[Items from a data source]
- - - - -
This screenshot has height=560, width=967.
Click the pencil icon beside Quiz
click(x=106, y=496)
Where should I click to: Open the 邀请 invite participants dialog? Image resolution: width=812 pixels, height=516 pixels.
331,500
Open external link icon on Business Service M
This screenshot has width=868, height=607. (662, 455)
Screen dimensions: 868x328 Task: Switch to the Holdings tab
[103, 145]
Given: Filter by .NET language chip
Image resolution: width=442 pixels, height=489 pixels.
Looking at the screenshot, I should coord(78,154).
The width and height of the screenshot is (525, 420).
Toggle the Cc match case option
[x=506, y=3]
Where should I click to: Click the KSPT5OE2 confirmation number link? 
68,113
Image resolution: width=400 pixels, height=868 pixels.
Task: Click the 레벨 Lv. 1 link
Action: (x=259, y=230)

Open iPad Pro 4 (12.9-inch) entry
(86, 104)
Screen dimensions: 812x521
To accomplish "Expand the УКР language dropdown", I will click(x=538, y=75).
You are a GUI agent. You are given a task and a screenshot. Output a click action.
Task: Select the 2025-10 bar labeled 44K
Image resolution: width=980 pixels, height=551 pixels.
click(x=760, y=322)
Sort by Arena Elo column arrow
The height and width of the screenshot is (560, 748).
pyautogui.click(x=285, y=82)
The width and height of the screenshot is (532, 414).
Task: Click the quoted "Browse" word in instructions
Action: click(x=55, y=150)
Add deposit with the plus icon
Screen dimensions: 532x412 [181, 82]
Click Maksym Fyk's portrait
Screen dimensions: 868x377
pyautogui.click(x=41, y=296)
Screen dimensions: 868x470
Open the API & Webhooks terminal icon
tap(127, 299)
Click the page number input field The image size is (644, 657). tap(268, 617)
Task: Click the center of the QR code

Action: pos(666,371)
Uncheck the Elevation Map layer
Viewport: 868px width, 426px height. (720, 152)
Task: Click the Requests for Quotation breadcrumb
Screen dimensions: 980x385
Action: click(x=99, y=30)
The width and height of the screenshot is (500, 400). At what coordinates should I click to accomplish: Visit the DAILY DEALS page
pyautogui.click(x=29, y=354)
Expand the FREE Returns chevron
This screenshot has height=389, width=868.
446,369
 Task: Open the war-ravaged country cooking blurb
- - - - -
Type the data again exactly. Leave nothing out.

» REPLY TO THE TASK
This screenshot has height=560, width=967.
Click the pencil icon beside Quiz
click(x=106, y=496)
Where should I click to: Open the 邀请 invite participants dialog? Image resolution: width=812 pixels, height=516 pixels.
331,500
Open external link icon on Business Service M
This screenshot has width=868, height=607. (662, 455)
Screen dimensions: 868x328 Task: Switch to the Holdings tab
[103, 145]
Given: Filter by .NET language chip
Image resolution: width=442 pixels, height=489 pixels.
Looking at the screenshot, I should coord(78,154).
The width and height of the screenshot is (525, 420).
Toggle the Cc match case option
[x=506, y=3]
Where should I click to: Click the KSPT5OE2 confirmation number link? 
68,113
Image resolution: width=400 pixels, height=868 pixels.
Task: Click the 레벨 Lv. 1 link
Action: (x=259, y=230)

Open iPad Pro 4 (12.9-inch) entry
(86, 104)
Screen dimensions: 812x521
To accomplish "Expand the УКР language dropdown", I will click(x=538, y=75).
You are a GUI agent. You are given a task and a screenshot. Output a click action.
Task: Select the 2025-10 bar labeled 44K
Image resolution: width=980 pixels, height=551 pixels.
click(x=760, y=322)
Sort by Arena Elo column arrow
The height and width of the screenshot is (560, 748).
pyautogui.click(x=285, y=82)
The width and height of the screenshot is (532, 414).
Task: Click the quoted "Browse" word in instructions
Action: click(x=55, y=150)
Add deposit with the plus icon
Screen dimensions: 532x412 [181, 82]
Click Maksym Fyk's portrait
Screen dimensions: 868x377
pyautogui.click(x=41, y=296)
Screen dimensions: 868x470
Open the API & Webhooks terminal icon
tap(127, 299)
Click the page number input field The image size is (644, 657). tap(268, 617)
Task: Click the center of the QR code

Action: pos(666,371)
Uncheck the Elevation Map layer
Viewport: 868px width, 426px height. (720, 152)
Task: Click the Requests for Quotation breadcrumb
Screen dimensions: 980x385
Action: click(x=99, y=30)
The width and height of the screenshot is (500, 400). At what coordinates should I click to accomplish: Visit the DAILY DEALS page
pyautogui.click(x=29, y=354)
Expand the FREE Returns chevron
This screenshot has height=389, width=868.
446,369
 Task: Open the war-ravaged country cooking blurb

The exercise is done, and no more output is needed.